Olof Palme es conocido por su hiperactividad en las relaciones internacionales. Por su compromiso con el Tercer Mundo, con los “condenados de la tierra”, en palabras de Frantz Fanon, por su lucha para avanzar hacia relaciones más justas entre países ricos y pobres, por la búsqueda incesante de soluciones pacíficas para los conflictos, por su oposición a la carrera de armamentos. Cargado de ética, denunció el apartheid en Suráfrica, la invasión soviética de Hungría en 1956, la de Checoslovaquia en 1968, la de Afganistán en 1978... En decidida confrontación con la política de agresión de ambas grandes potencias, tampoco fue parco en su crítica al comportamiento norteamericano en Vietnam al tiempo que en 1968 se manifestaba en la calle contra la guerra junto al embajador de Vietnam del Norte.

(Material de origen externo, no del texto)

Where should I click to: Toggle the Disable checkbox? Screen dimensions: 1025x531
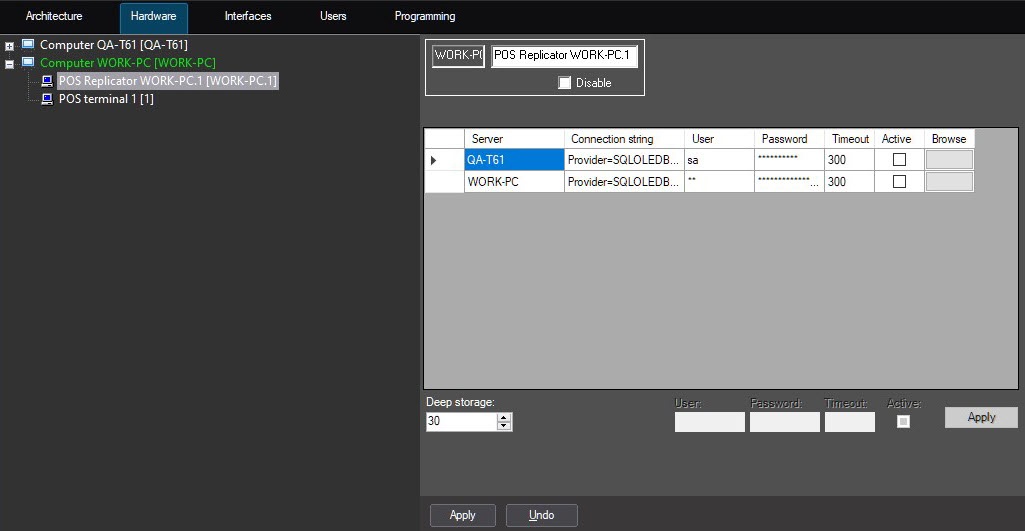[565, 83]
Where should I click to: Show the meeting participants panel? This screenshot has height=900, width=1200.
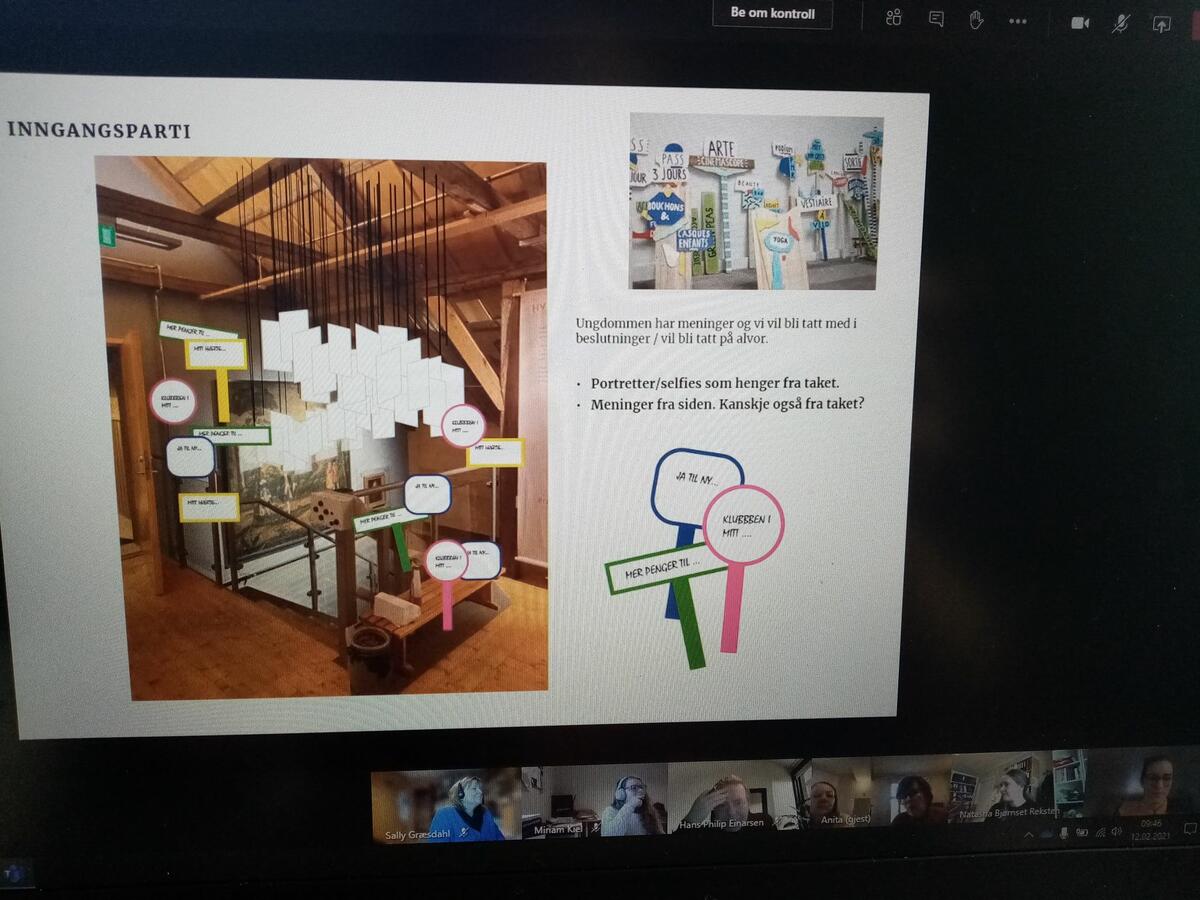click(x=894, y=19)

Pero Palme dedicó asimismo buena parte de su vida al perfeccionamiento de la doctrina socialdemócrata en las relaciones sociolaborales y económicas y contribuyó a lograr un país del que el presidente francés Pompidou, no precisamente de izquierdas, dijo: “Con algo más de sol, Suecia sería un paraíso”. Asombra la relevancia de sus escritos para la actual situación. Denunció el liberalismo y vio las dificultades para combatirlo en una economía globalizada. Concedió a la lucha contra el desempleo valor estratégico: “Si queremos evitar derrochar nuestros recursos económicos, aliviar las tensiones sociales y el sufrimiento personal que engendra, si deseamos reforzar la democracia, la lucha contra el paro es un valor crucial. No existe mayor división que entre quienes tienen trabajo y los que carecen de él”. De ahí su empeño en lograr una equitativa distribución económica en la que el bien común y la solidaridad no fueran desahuciados por el beneficio individual.

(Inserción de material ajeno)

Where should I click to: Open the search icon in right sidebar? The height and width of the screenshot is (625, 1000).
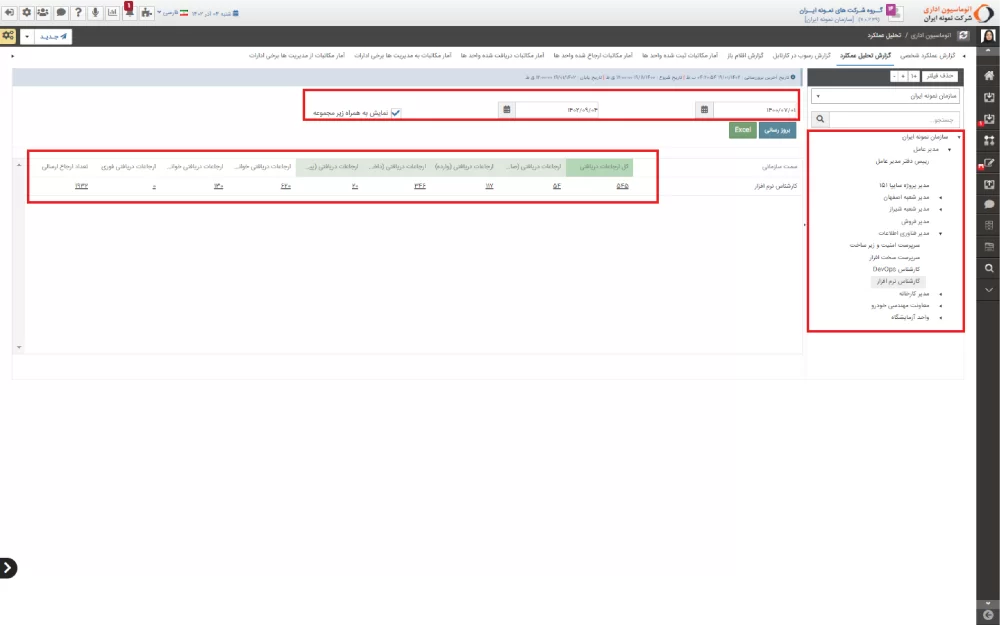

Hay quien ha definido a Olof Palme como un utópico. Él mismo lo hizo: “No podemos vivir sin utopías. La utopía se origina a raíz de la insatisfacción con lo establecido. Ahora bien, debemos basarnos en la realidad. El cambio ha de estar precedido de un estudio serio de la misma. Un diálogo continuo entre realidad y sueños, una dialéctica permanente entre idea y hecho práctico da sentido y valor a la política. Pero si dejamos de ser soñadores, nuestra ética e ideología desaparecerán”. He aquí el Palme que conocí.

Emilio Menéndez del Valle es embajador de España.